「打倒トラの本命=トーヨー」
出典: フリー百科事典『ウィキペディア(Wikipedia)』 (2015/09/15 15:03 UTC 版)
「トーヨー (エンジン)」の記事における「「打倒トラの本命=トーヨー」」の解説
3級車エンジン市場で圧倒的な支持を得て、2級車エンジンでもその支持を拡大しつつあったトーヨーだが、当時のオートレース界はトライアンフの絶頂期でもあった。
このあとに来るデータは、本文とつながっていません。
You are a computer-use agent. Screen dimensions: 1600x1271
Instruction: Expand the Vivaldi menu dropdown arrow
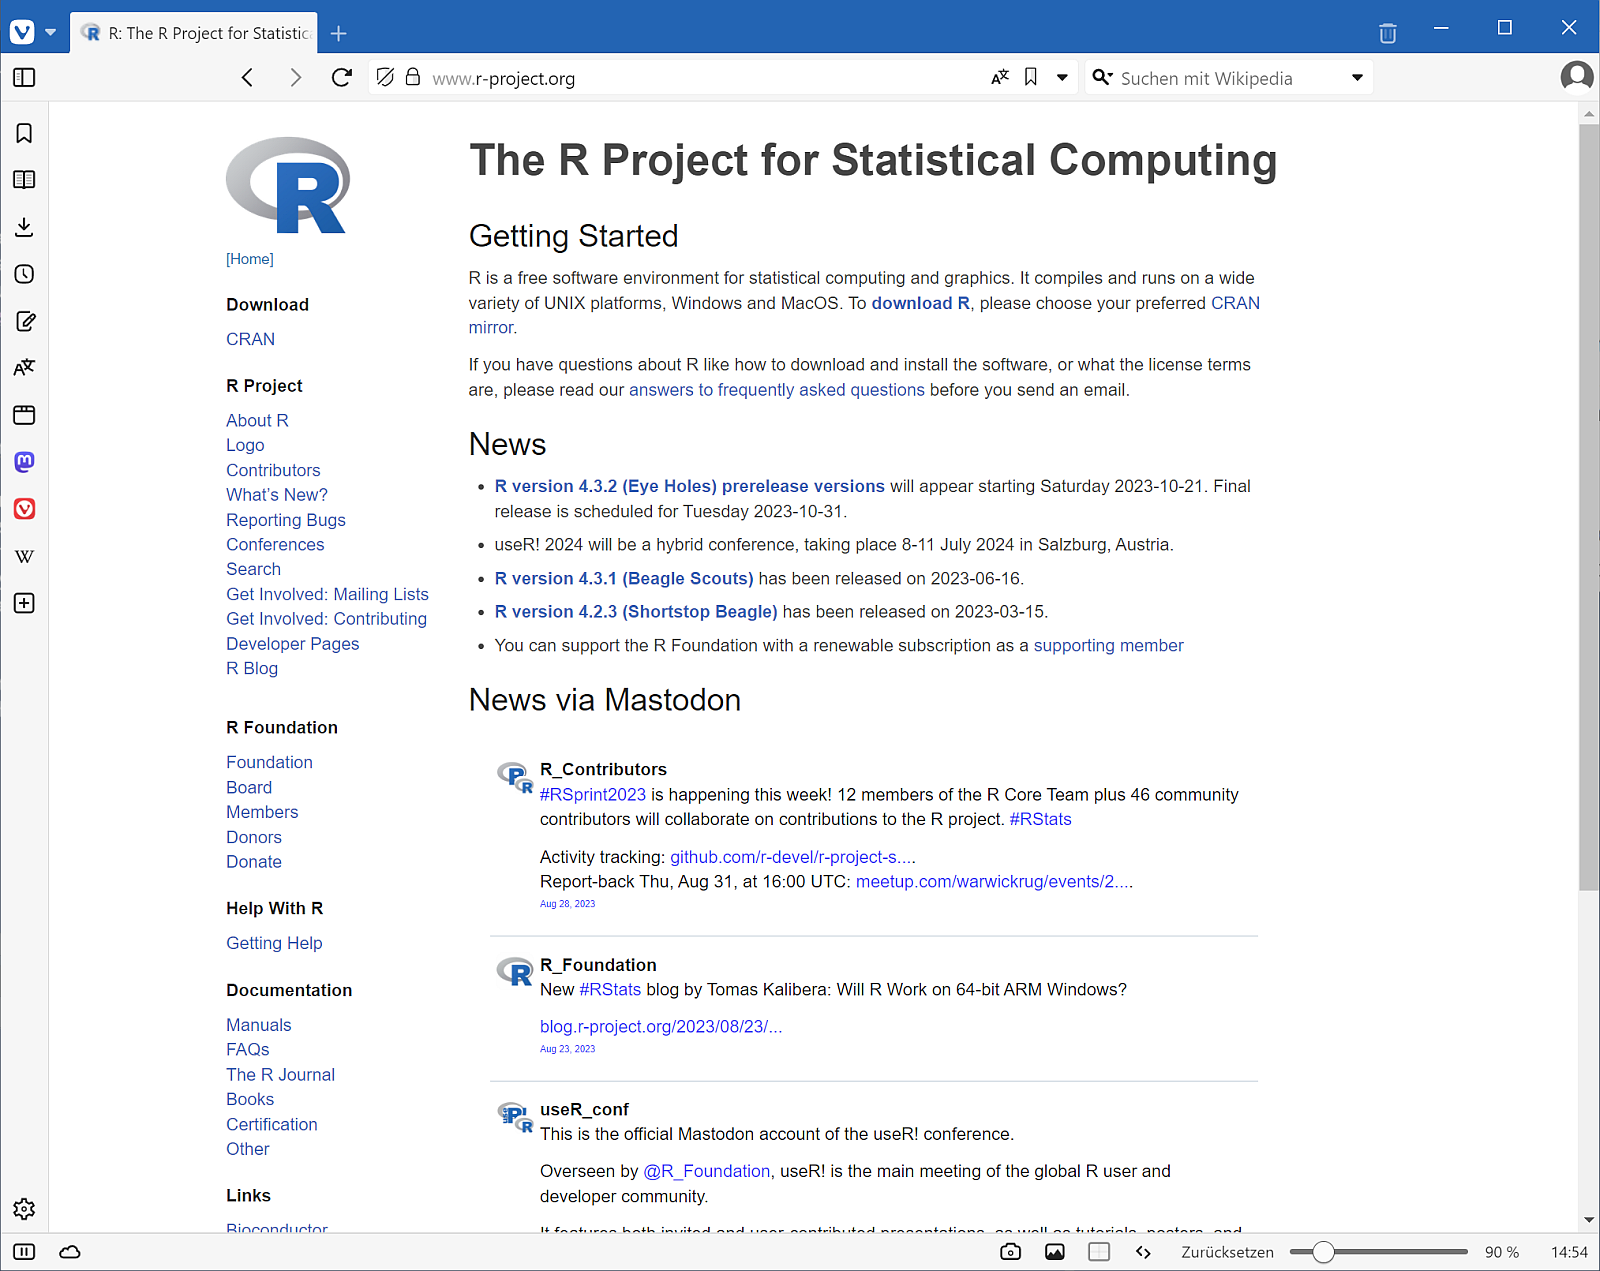(50, 32)
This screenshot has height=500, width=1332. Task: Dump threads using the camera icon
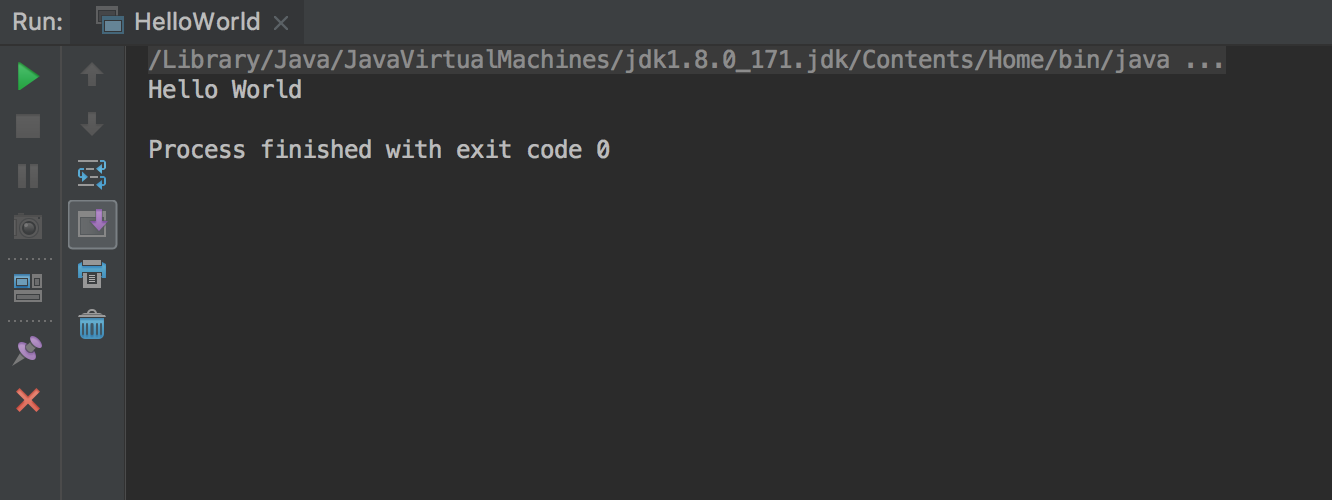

トーヨーをはじめとする国産メーカーは「打倒トラ」を合言葉に、トラを超えるエンジンの開発に腐心していた。 1977年、トーヨーは他のメーカーに先駆け、「打倒トラ」の本命とも言われたSOHC二気筒エンジンを発表した。このエンジンは、エンジンの型式(トーヨーVEX型)や搭載した競走車の呼名を取って「ベックスエンジン」「リサーチエンジン」とも呼ばれた。このトーヨー二気筒は当時としては画期的な作りをしていた。当時は二気筒=トラという時代で、1980年に登場したメグロ二気筒もトラと同様のプッシュロッド(OHV)方式のエンジンだった。それに対してこのトーヨー二気筒は単気筒のみに採用していたチェーンカム(SOHC)方式をそのまま応用したのである。 そもそもこのエンジンが開発されたきっかけ自体が、「単気筒の排気量向上が限界に達した」というものであった。言うなれば、このトーヨー二気筒は現在のセアの始祖にあたるとも言えよう。そうした制約から生まれたエンジンであったにもかかわらず、このトーヨー二気筒は極めて高い性能を秘めていた。元々高回転エンジンが売りのトーヨーだけあって、この二気筒エンジンも回転の上がりが非常に良いエンジンであった。また、選手自身がカムやキャブレター周りをチューンすることで更に性能が向上するという特徴があり、一時はこのエンジンがトラを打倒するものと思われた。 ところが、思ってもみない欠点が浮上する。元来ブレーキを用いないオートレースにおいては、エンジンブレーキの効きがレースを大きく左右する要素となっていた。このトーヨー二気筒はパワー、特に直線での伸びに関してはトラはおろか後のニューフジ二気筒をすら凌駕する性能を誇っていたが、肝心のエンジンブレーキがまったくと言っていいほど効かなかったのである。これは即ち、コーナーで車を止められないということであり、乗りこなすには相当の技術が要求された。実際、1節だけこのエンジンを使用した阿部光雄は「とてもじゃないが、乗れたもんじゃない」と評価していた。 結果として、このエンジンは普及を見ず自然消滅していった。これによりトーヨーは信頼を失いシェアが激減。さらに悪いことに、最も自信を持っていた3級車が1985年配属の第19期生から廃止されてしまい、以降は1級車単気筒エンジン(TS618型)を細々と供給し、全体比でおよそ1割程度のシェアしか維持できなかった。そして、1993年のセア一斉乗り換えによって、トーヨーは他のエンジンと共に姿を消したのである。 セア導入後の株式会社トーヨー内燃機は、キョクトーを生産していた極東内燃機株式会社と共に、競走車の認定整備業者となっている。